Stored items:
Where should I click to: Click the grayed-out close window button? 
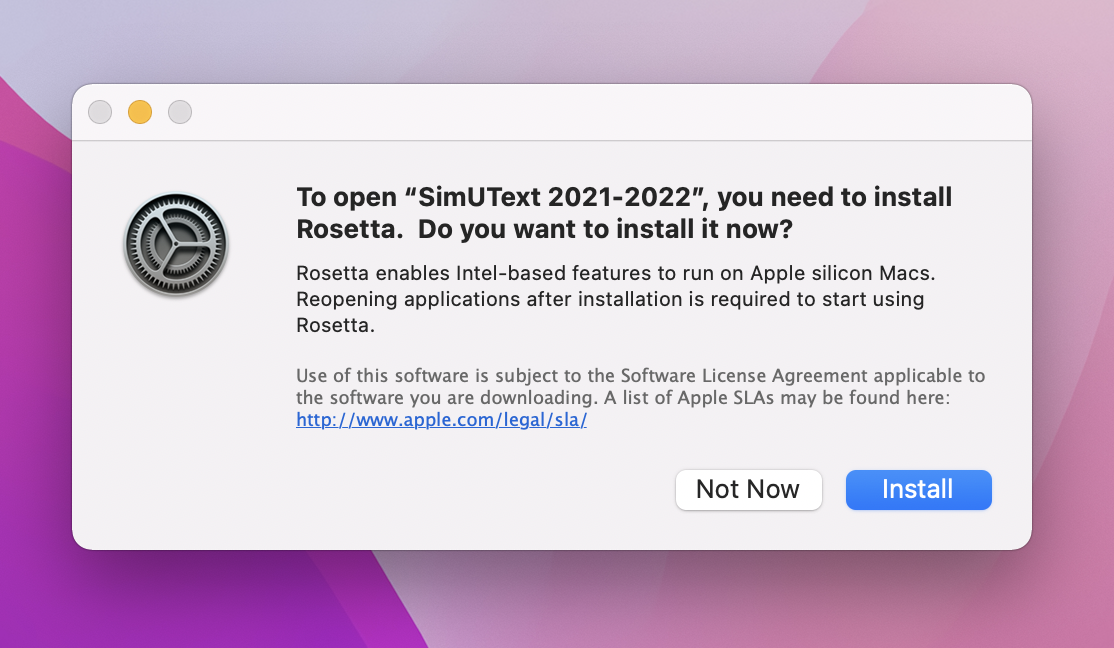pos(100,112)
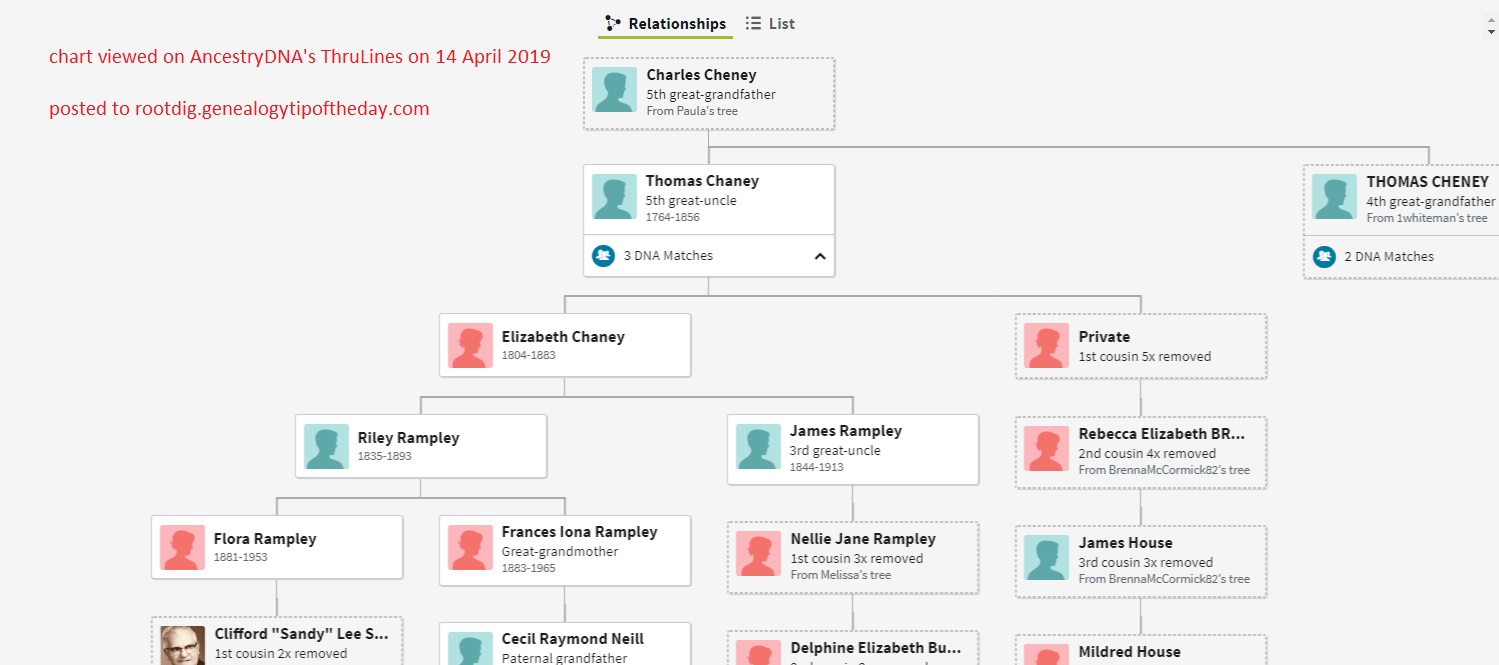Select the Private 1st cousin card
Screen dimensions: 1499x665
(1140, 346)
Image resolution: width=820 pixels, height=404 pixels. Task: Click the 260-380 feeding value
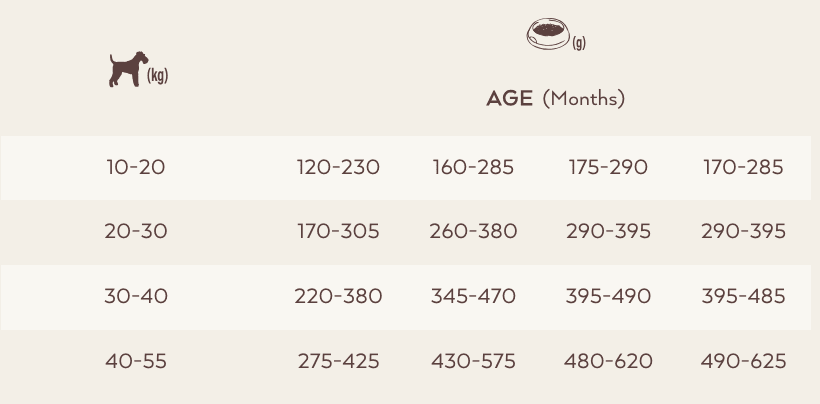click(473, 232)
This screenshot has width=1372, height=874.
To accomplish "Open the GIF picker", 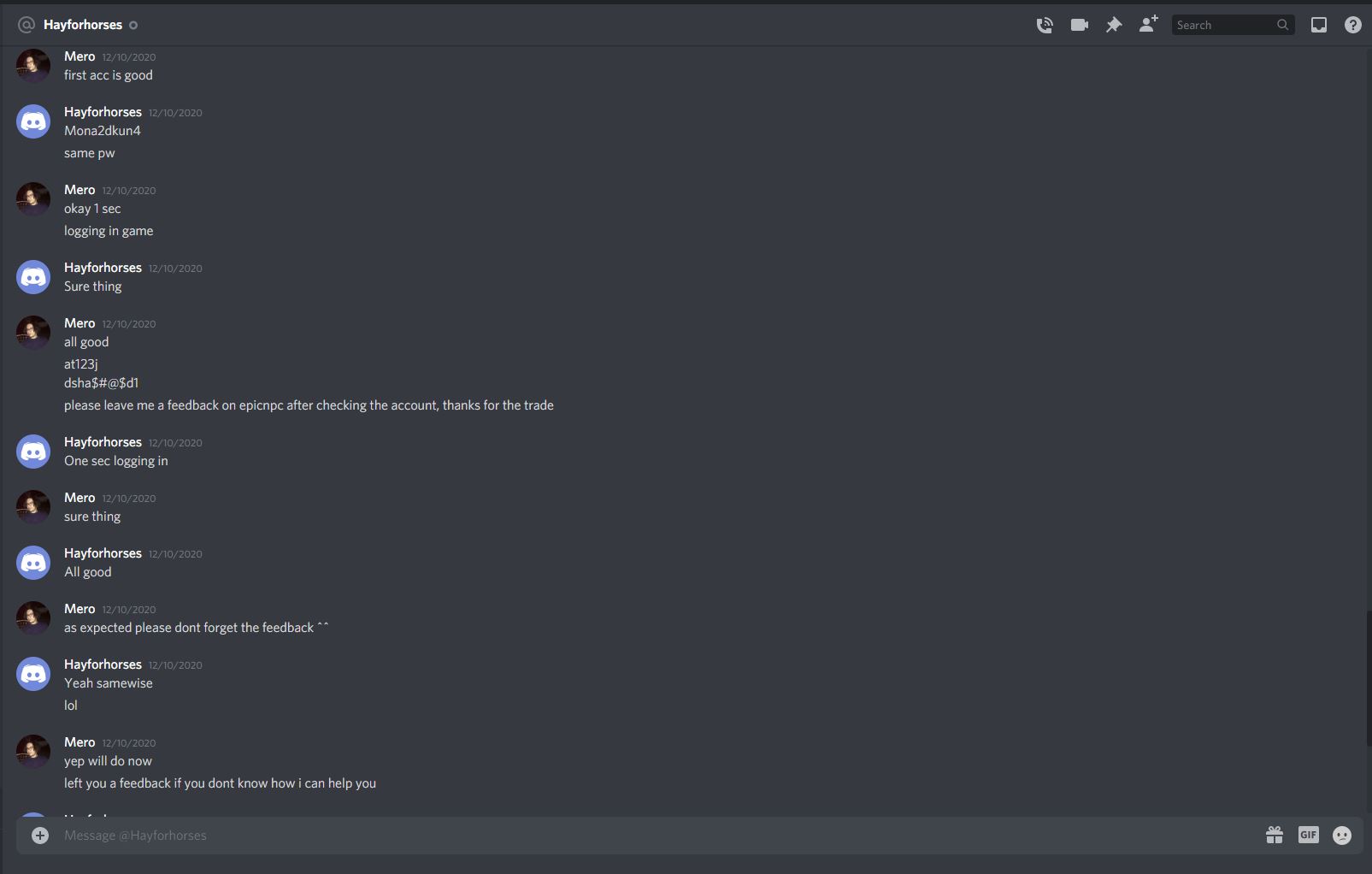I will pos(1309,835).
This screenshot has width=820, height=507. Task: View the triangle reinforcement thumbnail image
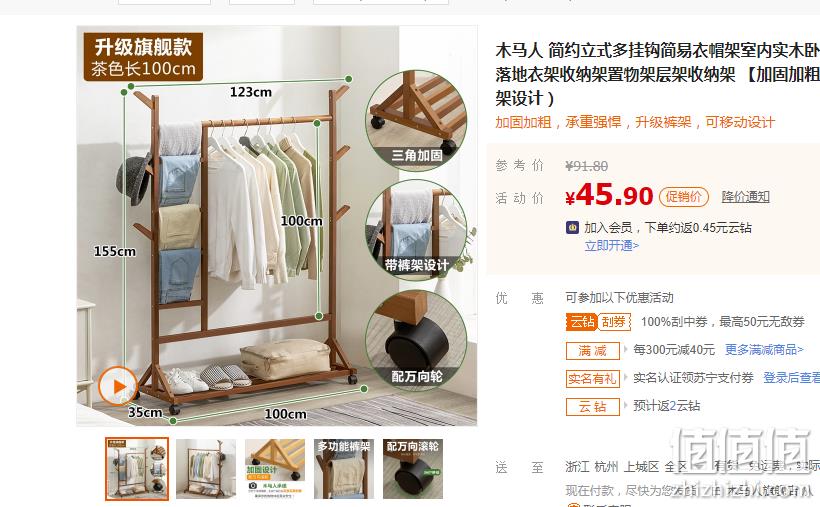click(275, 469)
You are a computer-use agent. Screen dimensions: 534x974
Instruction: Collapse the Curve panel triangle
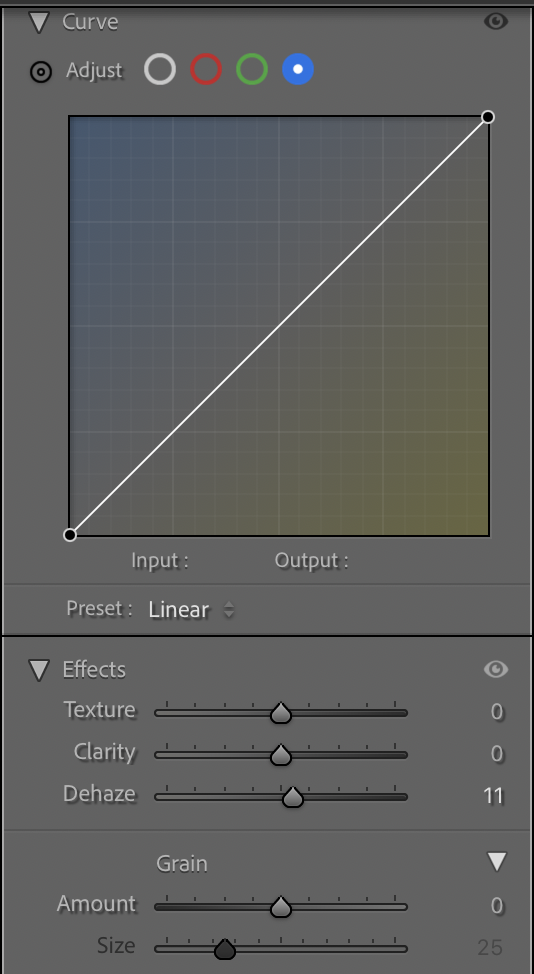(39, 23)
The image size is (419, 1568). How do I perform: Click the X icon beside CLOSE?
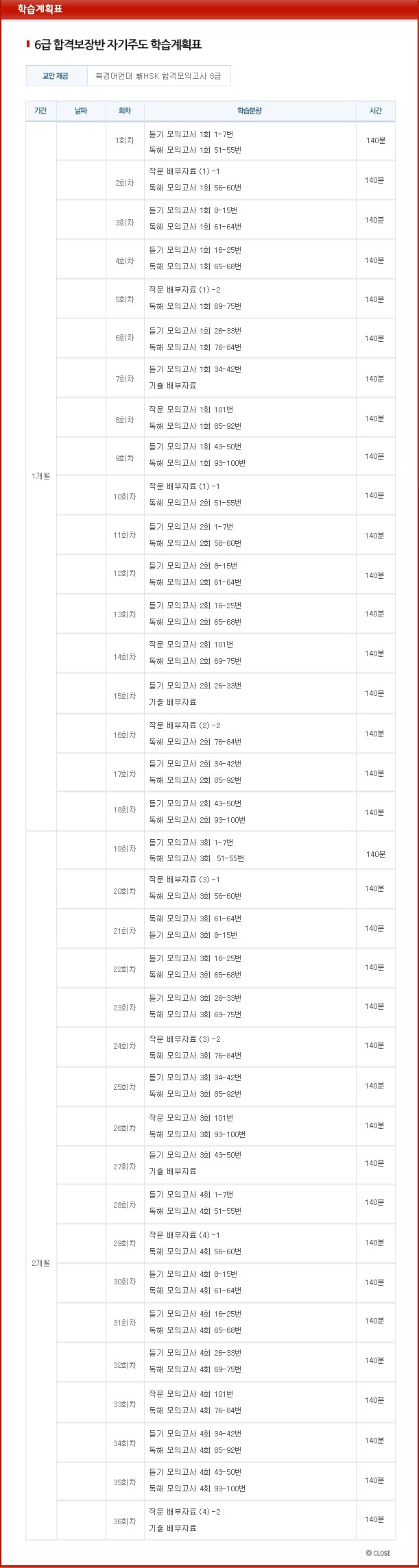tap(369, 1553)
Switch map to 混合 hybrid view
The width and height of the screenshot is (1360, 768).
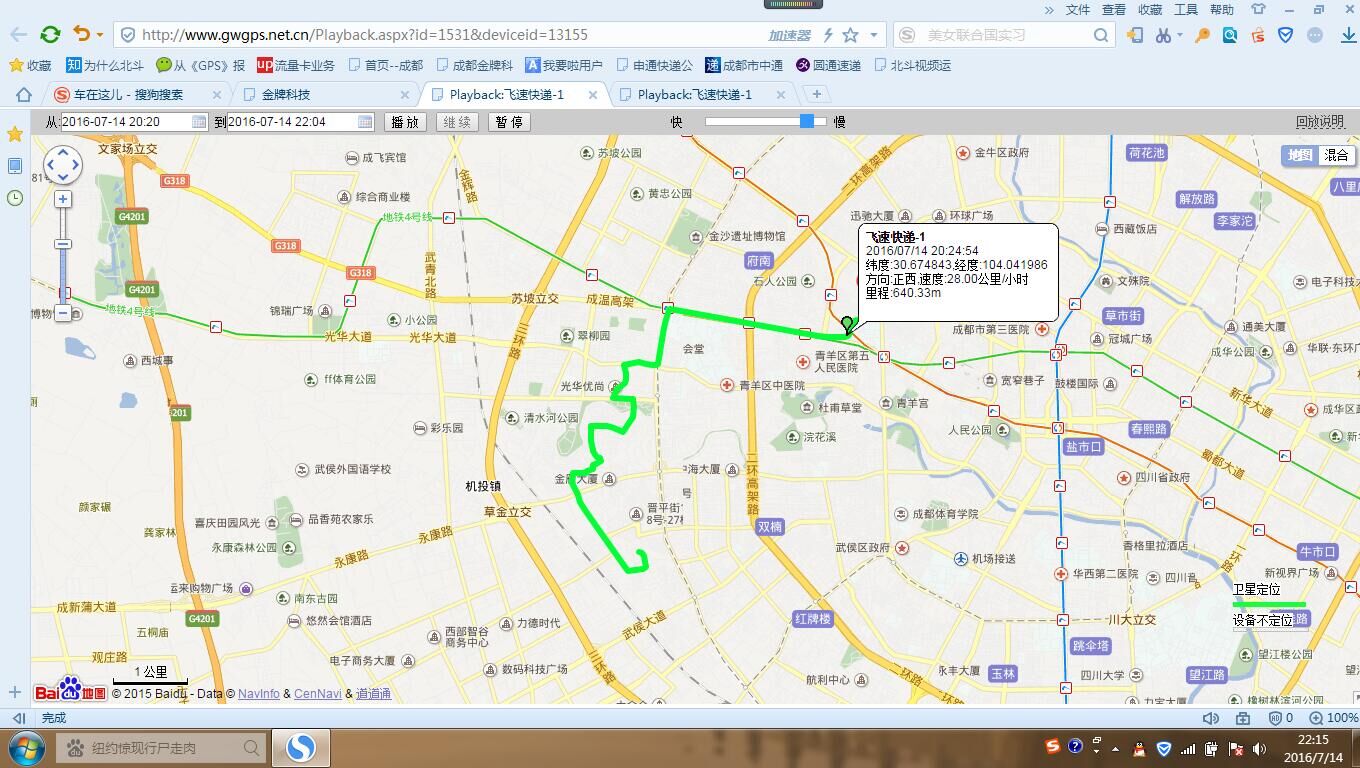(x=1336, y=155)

* [ASSIGNED TASK]:
Retype exactly the lines above, starting at the line containing "The image size" and ending with the last line, both included; leave out the pictures.

* [TASK SOLUTION]:
The image size is (419, 1568). How do I perform: Click the X icon beside CLOSE?
tap(369, 1553)
Switch map to 混合 hybrid view
The width and height of the screenshot is (1360, 768).
(x=1336, y=155)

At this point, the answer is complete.